Why trust is key for artificial intelligence adoption in the consumer goods supply chain
Despite a promising future, adoption of artificial intelligence (AI) in consumer goods manufacturing and supply chain management has been much slower than in the technology, retailing and financial services sectors due to a lack of data for analytic tools to work on, according to a supply chain expert.
“AI is about the collection and analysis of data and the application of insights gained. So far the most successful applications of AI are in facial and voice recognition, cartoon animation, medical diagnostics and automatic navigation,” Hau Lee, chairman of the board of Fung Academy, said in an interview.
The academy is a business unit under Fung Group focusing on staff training on technology adoption, as well as fostering innovation and new technology applications across the group’s businesses.
Lee is also a professor of operations, information and technology at the Stanford Graduate School of Business, and had co-founded several supply chain and price optimisation software firms in the United States.
Lee noted that the application of AI in supply chain management has been slower than in other industries because industry participants are reluctant to share their operating data.
“What’s more, each participant only has access to data limited by the products they make, the geographical markets they serve, in a confined section of a long supply chain,” he said.
Even so, Lee said data analytics has big potential in supply chain management since “even a 1 per cent cost saving in business-to-business dealings can amount of hundreds of millions of dollars”.

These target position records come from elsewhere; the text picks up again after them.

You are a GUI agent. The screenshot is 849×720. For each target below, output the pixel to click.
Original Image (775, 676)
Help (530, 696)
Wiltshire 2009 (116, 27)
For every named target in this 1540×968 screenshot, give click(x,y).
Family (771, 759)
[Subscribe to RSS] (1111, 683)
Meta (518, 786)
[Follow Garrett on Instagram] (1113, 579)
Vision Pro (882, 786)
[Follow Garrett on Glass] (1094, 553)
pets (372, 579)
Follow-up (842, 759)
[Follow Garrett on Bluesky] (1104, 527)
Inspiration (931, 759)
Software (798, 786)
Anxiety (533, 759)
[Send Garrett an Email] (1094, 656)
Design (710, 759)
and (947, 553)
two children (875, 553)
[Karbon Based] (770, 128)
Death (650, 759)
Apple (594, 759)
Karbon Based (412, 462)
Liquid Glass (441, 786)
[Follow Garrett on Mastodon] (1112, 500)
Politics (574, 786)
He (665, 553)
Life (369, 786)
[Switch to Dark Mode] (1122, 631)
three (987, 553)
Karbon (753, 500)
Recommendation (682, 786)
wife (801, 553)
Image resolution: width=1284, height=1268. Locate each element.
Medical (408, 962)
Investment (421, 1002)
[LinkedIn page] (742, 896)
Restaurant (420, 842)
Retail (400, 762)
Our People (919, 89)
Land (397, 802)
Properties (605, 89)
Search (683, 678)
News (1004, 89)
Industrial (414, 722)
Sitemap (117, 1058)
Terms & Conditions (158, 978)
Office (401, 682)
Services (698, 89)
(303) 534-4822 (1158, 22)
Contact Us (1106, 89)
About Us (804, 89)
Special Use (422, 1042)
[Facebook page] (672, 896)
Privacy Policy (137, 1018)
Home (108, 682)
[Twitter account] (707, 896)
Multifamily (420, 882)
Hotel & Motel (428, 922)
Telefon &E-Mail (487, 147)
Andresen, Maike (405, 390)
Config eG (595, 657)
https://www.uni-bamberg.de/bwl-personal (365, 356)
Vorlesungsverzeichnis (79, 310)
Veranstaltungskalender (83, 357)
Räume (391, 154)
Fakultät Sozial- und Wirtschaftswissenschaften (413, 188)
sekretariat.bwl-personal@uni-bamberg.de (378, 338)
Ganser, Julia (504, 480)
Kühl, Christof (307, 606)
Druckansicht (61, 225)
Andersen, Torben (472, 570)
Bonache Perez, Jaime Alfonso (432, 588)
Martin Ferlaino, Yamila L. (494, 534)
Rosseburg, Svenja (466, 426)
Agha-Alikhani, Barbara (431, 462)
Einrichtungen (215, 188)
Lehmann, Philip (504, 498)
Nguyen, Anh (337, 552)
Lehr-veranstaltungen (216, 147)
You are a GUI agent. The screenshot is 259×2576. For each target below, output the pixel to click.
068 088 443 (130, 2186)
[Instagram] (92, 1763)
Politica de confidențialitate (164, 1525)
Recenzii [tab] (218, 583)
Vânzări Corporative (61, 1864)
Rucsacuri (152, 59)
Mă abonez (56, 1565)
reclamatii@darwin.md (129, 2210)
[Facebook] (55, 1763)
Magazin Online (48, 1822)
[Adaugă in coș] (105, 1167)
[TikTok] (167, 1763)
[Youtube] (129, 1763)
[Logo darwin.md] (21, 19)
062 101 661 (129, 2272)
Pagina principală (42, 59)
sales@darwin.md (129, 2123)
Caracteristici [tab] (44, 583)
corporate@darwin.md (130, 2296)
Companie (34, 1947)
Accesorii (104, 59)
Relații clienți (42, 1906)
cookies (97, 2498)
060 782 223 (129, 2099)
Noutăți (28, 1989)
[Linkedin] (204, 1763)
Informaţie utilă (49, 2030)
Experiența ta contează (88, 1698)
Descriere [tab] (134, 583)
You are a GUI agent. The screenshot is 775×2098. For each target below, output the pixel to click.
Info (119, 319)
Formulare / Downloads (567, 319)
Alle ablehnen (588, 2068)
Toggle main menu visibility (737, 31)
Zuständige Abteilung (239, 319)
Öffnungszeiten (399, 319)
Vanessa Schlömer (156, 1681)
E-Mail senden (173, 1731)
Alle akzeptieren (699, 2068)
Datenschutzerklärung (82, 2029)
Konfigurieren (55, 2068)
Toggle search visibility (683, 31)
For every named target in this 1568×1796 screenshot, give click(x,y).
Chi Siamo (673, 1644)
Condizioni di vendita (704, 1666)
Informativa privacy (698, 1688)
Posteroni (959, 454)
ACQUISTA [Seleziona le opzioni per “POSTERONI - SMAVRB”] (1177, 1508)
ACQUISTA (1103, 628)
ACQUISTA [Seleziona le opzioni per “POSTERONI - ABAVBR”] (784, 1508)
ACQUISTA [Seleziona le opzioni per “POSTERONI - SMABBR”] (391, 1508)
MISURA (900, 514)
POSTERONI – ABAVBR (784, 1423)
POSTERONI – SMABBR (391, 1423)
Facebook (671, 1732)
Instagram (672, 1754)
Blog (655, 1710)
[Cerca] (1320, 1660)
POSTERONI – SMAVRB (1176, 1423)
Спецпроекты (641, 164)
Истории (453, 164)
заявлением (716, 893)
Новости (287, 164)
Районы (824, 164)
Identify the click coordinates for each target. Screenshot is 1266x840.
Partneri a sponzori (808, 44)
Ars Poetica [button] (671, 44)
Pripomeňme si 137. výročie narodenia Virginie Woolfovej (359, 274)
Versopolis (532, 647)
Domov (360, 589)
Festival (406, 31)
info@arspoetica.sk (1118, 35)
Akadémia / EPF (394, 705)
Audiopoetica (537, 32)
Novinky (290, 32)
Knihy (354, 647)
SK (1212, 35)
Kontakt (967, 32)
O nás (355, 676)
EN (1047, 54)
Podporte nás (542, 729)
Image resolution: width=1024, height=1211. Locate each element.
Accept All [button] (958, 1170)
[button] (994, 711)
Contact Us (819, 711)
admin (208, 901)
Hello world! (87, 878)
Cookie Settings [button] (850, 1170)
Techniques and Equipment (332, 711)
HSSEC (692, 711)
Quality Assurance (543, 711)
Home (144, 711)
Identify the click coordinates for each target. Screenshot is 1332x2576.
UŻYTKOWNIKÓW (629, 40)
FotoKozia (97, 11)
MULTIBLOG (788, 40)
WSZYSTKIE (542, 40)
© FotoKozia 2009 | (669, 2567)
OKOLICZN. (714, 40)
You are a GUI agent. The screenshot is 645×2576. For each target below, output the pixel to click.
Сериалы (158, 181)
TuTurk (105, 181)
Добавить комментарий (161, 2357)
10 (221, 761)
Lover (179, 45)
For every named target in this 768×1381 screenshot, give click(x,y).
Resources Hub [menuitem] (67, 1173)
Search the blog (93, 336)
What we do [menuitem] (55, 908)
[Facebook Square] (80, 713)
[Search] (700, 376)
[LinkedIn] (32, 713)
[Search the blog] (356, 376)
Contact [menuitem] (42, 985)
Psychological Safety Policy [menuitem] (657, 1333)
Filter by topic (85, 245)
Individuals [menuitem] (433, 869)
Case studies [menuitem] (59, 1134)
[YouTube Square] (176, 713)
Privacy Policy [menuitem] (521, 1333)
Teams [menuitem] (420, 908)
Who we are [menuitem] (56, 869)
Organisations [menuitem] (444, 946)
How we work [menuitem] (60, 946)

Even in the broader business world, adoption of AI is only at an experimental stage, according to a McKinsey survey of 3,000 executives in 10 nations across 14 industries.
“Many firms say they are uncertain of the business case or return on investment,” said the report penned by partners of the global management consultancy. “A review of more than 160 cases shows that AI was deployed commercially in only 12 per cent of the cases.”
Still, it said AI “is poised to unleash the next wave of digital disruption” and companies should prepare for it, since early adopters have achieved higher profit margins and the gap with non-adopters is expected to widen.
So far, most of the investment in AI is spent by global technology firms.
McKinsey estimated that tech giants such as Google and Baidu spent some US$20 billion to US$30 billion on AI last year, of which 90 per cent was on research and development and the rest on acquisitions of intellectual properties or companies.
Machine learning – which enables computers to learn and adapt through experience without explicit programming – accounts for the largest share of the investment.
To make data sharing work in the long supply chain of manufacturing, Lee said it was key to have a platform that allows all participants to share their data in a secured manner for mutual benefit.
With a global network of 15,000 factories and 8,000 retail and brand owners as customers, Lee said Fung Group, having built trust over many years with its business partners, could act as a data aggregator and AI insights disseminator for customers and suppliers.
“Our dream is to help our customers come up with a winning collection of products based on the latest market intelligence, and be able to work with the factories to offer our customers discounts if they are willing to use excess materials stock from last season’s production, for example,” he said.
“This requires the group to demonstrate that all data providers will reap benefits and that the data will not be leaked to unintended parties”.
However, he admits this “dream” of an integrated supply chain data sharing platform is a huge challenge and will take a long time to achieve, even for an established player with over 110 years of operating history.
Still, Lee said even without the sharing of internal data such as retailer inventory and available factory production capacity, plenty of data is already available to Fung Group’s supply chain management unit Li & Fung that can be used to add value and save costs.
“For example, Li & Fung’s database allows us to allocate orders to the most suitable and efficient factories for the manufacturing of different products, and give practical advice to factory workers on efficiency improvements,” he said.